**Task brief**
Convert the records from their start through the line containing "Action: tap(204, 1756)", inclusive, into a JSON list of strings with one string per line. Omit blank lines.

Rows of pointing data:
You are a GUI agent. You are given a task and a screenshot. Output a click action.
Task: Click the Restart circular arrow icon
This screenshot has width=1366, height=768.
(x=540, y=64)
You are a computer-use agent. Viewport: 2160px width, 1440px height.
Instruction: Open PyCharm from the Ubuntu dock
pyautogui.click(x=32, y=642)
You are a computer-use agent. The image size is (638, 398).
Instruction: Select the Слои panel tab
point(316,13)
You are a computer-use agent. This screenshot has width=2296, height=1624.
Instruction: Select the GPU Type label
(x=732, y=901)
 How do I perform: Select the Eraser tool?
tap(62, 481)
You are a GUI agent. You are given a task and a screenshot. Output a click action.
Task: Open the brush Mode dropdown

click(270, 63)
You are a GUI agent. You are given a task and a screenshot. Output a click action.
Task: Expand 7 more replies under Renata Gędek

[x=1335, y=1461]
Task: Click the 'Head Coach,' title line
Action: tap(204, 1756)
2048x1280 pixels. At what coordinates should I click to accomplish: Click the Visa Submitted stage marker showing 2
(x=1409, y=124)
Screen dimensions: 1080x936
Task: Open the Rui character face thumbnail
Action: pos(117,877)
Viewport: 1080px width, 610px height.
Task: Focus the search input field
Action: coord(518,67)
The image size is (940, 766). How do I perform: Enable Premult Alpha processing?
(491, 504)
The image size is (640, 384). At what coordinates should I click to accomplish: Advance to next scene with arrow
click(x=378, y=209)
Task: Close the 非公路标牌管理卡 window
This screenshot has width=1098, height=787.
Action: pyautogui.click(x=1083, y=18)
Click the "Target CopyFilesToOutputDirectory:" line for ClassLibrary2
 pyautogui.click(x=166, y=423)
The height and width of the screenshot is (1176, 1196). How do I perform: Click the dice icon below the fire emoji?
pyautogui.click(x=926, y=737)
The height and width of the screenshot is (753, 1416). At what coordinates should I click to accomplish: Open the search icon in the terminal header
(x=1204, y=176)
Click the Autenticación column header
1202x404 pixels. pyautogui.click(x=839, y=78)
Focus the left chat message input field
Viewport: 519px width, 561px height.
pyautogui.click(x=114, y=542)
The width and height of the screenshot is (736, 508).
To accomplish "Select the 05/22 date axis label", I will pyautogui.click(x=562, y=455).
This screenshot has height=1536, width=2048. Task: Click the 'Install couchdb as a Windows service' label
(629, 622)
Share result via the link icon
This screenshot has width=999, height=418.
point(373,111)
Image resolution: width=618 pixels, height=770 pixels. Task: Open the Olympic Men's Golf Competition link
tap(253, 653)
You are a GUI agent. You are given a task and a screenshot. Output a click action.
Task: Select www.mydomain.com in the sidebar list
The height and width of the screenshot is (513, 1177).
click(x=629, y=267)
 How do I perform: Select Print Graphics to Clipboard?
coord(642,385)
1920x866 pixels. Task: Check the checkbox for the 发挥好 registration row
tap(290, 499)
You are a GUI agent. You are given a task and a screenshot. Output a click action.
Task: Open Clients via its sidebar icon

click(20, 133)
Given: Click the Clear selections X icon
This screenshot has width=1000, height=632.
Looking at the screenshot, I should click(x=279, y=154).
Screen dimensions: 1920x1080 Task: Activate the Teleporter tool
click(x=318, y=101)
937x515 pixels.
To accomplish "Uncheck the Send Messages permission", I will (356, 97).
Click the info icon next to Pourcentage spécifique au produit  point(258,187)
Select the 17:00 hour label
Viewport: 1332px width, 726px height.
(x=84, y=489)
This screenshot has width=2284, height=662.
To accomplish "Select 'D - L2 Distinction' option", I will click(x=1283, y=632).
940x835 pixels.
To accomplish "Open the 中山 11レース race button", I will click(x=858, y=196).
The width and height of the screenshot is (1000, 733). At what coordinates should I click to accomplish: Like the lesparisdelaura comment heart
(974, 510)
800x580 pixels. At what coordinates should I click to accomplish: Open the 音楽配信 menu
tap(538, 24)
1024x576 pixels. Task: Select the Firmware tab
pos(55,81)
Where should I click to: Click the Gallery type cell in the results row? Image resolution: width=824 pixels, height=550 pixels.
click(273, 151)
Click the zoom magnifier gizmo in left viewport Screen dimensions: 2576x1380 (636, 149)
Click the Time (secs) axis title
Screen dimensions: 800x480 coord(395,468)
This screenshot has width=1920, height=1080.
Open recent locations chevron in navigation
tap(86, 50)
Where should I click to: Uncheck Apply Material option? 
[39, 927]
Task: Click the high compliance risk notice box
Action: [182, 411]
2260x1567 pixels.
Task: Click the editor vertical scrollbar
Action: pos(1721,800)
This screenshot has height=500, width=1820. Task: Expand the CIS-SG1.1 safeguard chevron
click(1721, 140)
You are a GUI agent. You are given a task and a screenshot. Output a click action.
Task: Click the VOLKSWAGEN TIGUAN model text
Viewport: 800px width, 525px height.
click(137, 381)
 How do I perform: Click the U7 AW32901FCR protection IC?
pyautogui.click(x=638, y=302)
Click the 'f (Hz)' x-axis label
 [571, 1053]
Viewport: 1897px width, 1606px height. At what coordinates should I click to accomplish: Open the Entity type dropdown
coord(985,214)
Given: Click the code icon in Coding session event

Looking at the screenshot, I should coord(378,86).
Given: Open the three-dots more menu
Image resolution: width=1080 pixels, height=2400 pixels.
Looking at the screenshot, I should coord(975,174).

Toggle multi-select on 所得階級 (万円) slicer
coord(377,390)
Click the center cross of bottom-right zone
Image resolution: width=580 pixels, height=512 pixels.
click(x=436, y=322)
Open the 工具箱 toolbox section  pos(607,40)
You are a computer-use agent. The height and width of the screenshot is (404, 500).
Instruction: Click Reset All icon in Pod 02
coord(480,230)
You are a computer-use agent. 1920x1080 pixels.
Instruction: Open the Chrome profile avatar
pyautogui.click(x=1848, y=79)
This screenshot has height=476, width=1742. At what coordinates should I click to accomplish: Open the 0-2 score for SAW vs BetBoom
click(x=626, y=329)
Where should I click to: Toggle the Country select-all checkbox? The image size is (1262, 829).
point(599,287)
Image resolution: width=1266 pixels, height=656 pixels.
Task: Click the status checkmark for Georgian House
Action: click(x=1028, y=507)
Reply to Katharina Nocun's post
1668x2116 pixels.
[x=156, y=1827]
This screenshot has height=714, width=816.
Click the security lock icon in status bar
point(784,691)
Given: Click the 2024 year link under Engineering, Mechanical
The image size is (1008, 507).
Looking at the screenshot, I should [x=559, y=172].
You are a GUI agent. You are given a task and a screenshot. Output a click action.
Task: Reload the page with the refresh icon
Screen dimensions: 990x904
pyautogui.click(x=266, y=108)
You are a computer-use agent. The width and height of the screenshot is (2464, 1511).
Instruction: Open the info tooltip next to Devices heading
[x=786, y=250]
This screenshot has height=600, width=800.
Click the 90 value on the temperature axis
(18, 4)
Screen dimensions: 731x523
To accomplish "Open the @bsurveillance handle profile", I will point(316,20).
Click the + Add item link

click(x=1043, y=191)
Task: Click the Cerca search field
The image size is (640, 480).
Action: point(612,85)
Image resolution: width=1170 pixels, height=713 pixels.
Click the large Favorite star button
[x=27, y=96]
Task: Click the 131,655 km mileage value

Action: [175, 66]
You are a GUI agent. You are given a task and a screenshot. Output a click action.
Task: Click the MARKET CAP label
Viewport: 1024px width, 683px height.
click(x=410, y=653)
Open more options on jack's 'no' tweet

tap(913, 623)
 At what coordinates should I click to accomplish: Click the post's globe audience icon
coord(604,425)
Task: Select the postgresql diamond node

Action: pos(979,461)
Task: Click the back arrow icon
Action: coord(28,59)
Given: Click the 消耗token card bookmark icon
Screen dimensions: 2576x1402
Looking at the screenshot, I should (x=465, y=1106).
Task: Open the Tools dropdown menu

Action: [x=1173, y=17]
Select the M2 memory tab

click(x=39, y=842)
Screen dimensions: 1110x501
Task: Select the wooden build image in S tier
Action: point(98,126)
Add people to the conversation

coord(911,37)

**The result**
[
  "You are a GUI agent. You are given a task and a screenshot. Output a click action.",
  "Task: Click the Restart circular arrow icon",
  "This screenshot has width=1366, height=768.",
  "(x=540, y=64)",
  "You are a computer-use agent. Viewport: 2160px width, 1440px height.",
  "Instruction: Open PyCharm from the Ubuntu dock",
  "pyautogui.click(x=32, y=642)",
  "You are a computer-use agent. The image size is (638, 398).",
  "Instruction: Select the Слои panel tab",
  "point(316,13)",
  "You are a computer-use agent. This screenshot has width=2296, height=1624.",
  "Instruction: Select the GPU Type label",
  "(x=732, y=901)",
  " How do I perform: Select the Eraser tool?",
  "tap(62, 481)",
  "You are a GUI agent. You are given a task and a screenshot. Output a click action.",
  "Task: Open the brush Mode dropdown",
  "click(270, 63)",
  "You are a GUI agent. You are given a task and a screenshot. Output a click action.",
  "Task: Expand 7 more replies under Renata Gędek",
  "[x=1335, y=1461]",
  "Task: Click the 'Head Coach,' title line",
  "Action: tap(204, 1756)"
]